◆ BRIEF 1
In the resource listing, where was Land for Life: securing our common future launched?
◆ BRIEF 2
Pick up the resource listing after its last sentence and write what comes next.

GEF-UNCCD publication on sustainable land management
Land for Life: securing our common future was launched at the UNCCD CoP in Korea as the GEF and UNCCD’s joint message on the role of sustainable land management practices in livelihoods and global environmental benefits. The book is available on the GEF website here.
Terra Viva Grants Directory
Terra Viva Grants Directory is a non-profit information service that catalogues funding opportunities for agriculture, energy, environment, and natural resources. This is a helpful fundraising resource. Visit the site here.
Ecoagriculture Job Board
EcoAgriculture staff members are frequently notified when a partner organization has a job opening. We post these announcements on our Job Board; it’s a great way for us to showcase the opportunities out there, and enlist the most qualified applicants to the field of ecoagriculture! Visit the Job Board here.

◆ RAW DATA

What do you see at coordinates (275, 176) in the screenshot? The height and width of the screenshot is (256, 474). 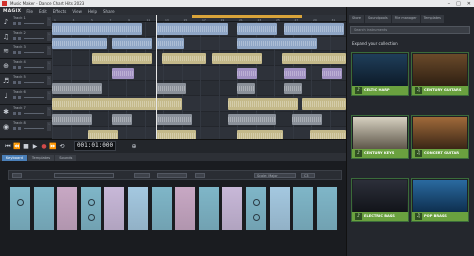 I see `scale-dropdown: Scale: Major` at bounding box center [275, 176].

◆ EXERCISE OUTPUT 1
At the UNCCD CoP in Korea.

◆ EXERCISE OUTPUT 2
Applications for the 2012 Land for Life Award are now being accepted. This award is used to recognize inspiring initiatives that secure the long-term sustainability, health and productivity of soil. The winners will be announced on the World Day to Combat Desertification on 17 June 2012; the award is an effective way to share some best practices in the field of SLWM. Innovative, collaborative, multisectoral work is emphasized. Three awards will be granted in 2012 from a total prize fund of up to USD100,000. The deadline for applications is 29 February 2012. For more information, visit the UNCCD website here.
Seventh International IPM Symposium, March 27–29, Memphis, Tennessee
The 7th Integrated Pest Management Symposium, entitled "IPM on the World Stage—Solutions for Global Pest Challenges” will feature speakers from the academic, public and private sector. For details, visit the IPM Centers website here.
PhD Conference “Knowledge Gaps in Climate Change Research: How are you tackling it?”, 11-13 April, University of East Anglia
The Tyndall Centre for Climate Change is hosting the second annual PhD Conference with a theme that showcases the innovative and interdisciplinary research currently being carried out by PhD researchers as well as identifying the trajectory of future research. The conference is free to attend, and will be filled on a first come first served basis. For more information and to register, visit the conference website here.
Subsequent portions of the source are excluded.